#### WHAT IS BEING ASKED:
Exactly as written, return the entries below, minus any pictures.

#### LISTED ENTRIES:
*** Block opens ***

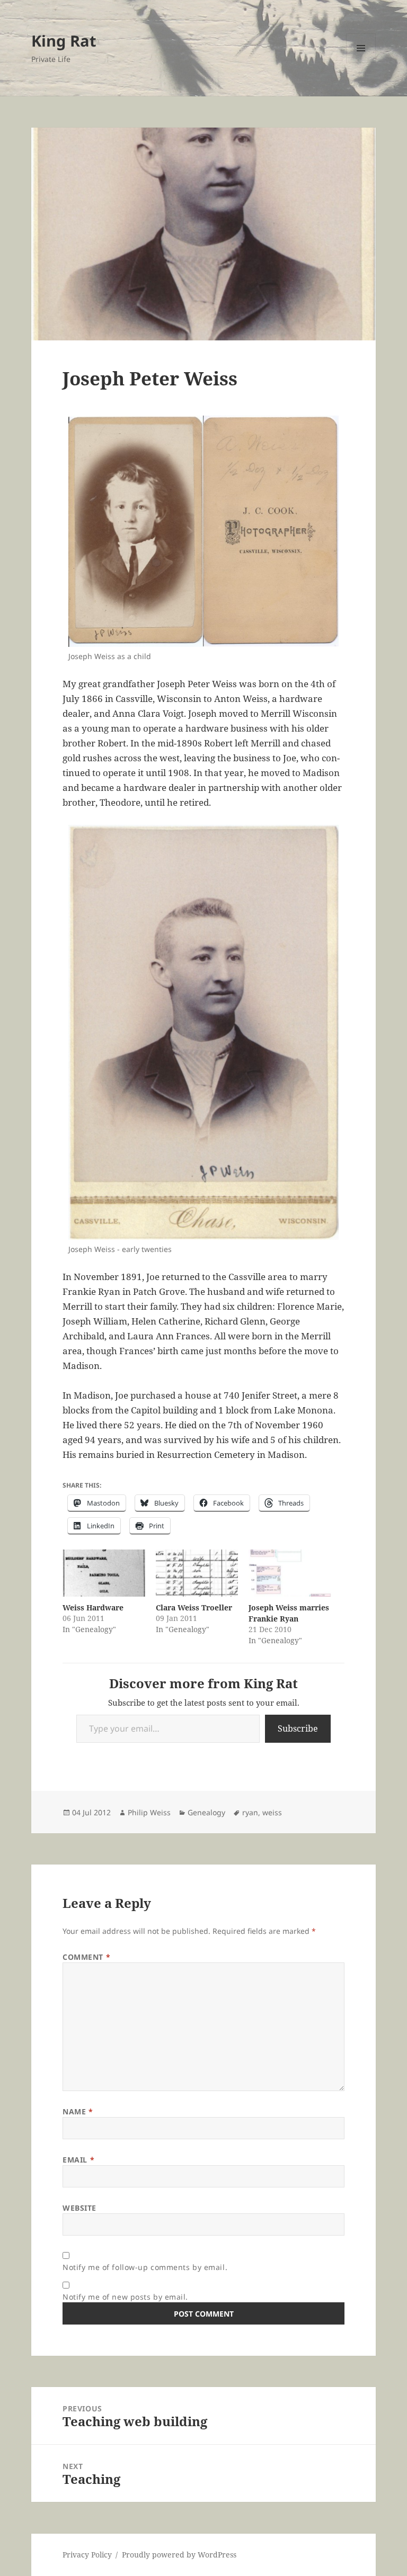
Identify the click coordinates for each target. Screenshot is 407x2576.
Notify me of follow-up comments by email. (145, 2267)
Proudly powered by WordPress (179, 2555)
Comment (86, 1957)
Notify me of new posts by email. (125, 2297)
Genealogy (206, 1812)
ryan (250, 1812)
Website (79, 2208)
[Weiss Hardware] (104, 1573)
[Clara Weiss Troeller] (197, 1573)
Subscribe (298, 1728)
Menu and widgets (361, 62)
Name (78, 2111)
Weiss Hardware (93, 1607)
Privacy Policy (87, 2555)
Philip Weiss (149, 1812)
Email (78, 2160)
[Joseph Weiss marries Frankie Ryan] (290, 1573)
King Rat (63, 40)
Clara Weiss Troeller (194, 1607)
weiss (272, 1812)
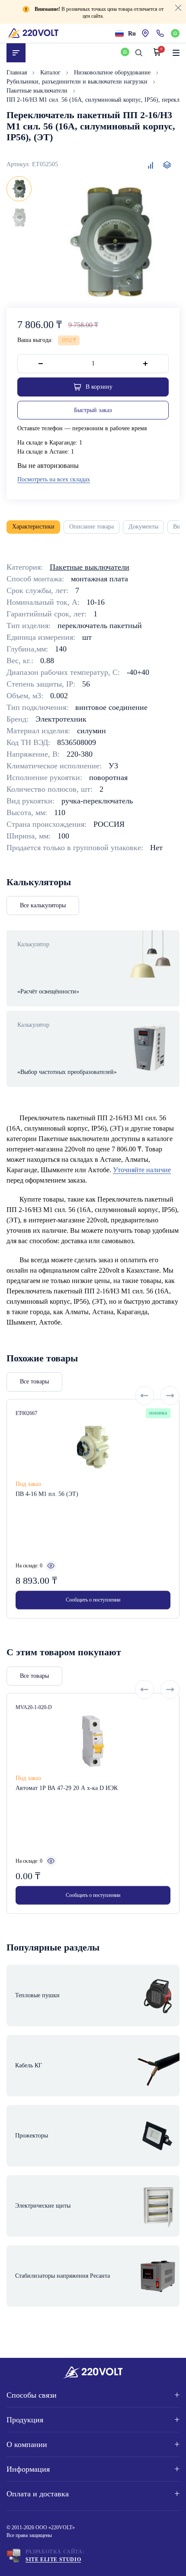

*** Block closes ***

#### EXERCISE SOLUTION:
Identify the click coordinates for each target. Screenshot is 407x2576.
Notify me of follow-up comments by email. (145, 2267)
Proudly powered by WordPress (179, 2555)
Comment (86, 1957)
Notify me of new posts by email. (125, 2297)
Genealogy (206, 1812)
ryan (250, 1812)
Website (79, 2208)
[Weiss Hardware] (104, 1573)
[Clara Weiss Troeller] (197, 1573)
Subscribe (298, 1728)
Menu and widgets (361, 62)
Name (78, 2111)
Weiss Hardware (93, 1607)
Privacy Policy (87, 2555)
Philip Weiss (149, 1812)
Email (78, 2160)
[Joseph Weiss marries Frankie Ryan] (290, 1573)
King Rat (63, 40)
Clara Weiss Troeller (194, 1607)
weiss (272, 1812)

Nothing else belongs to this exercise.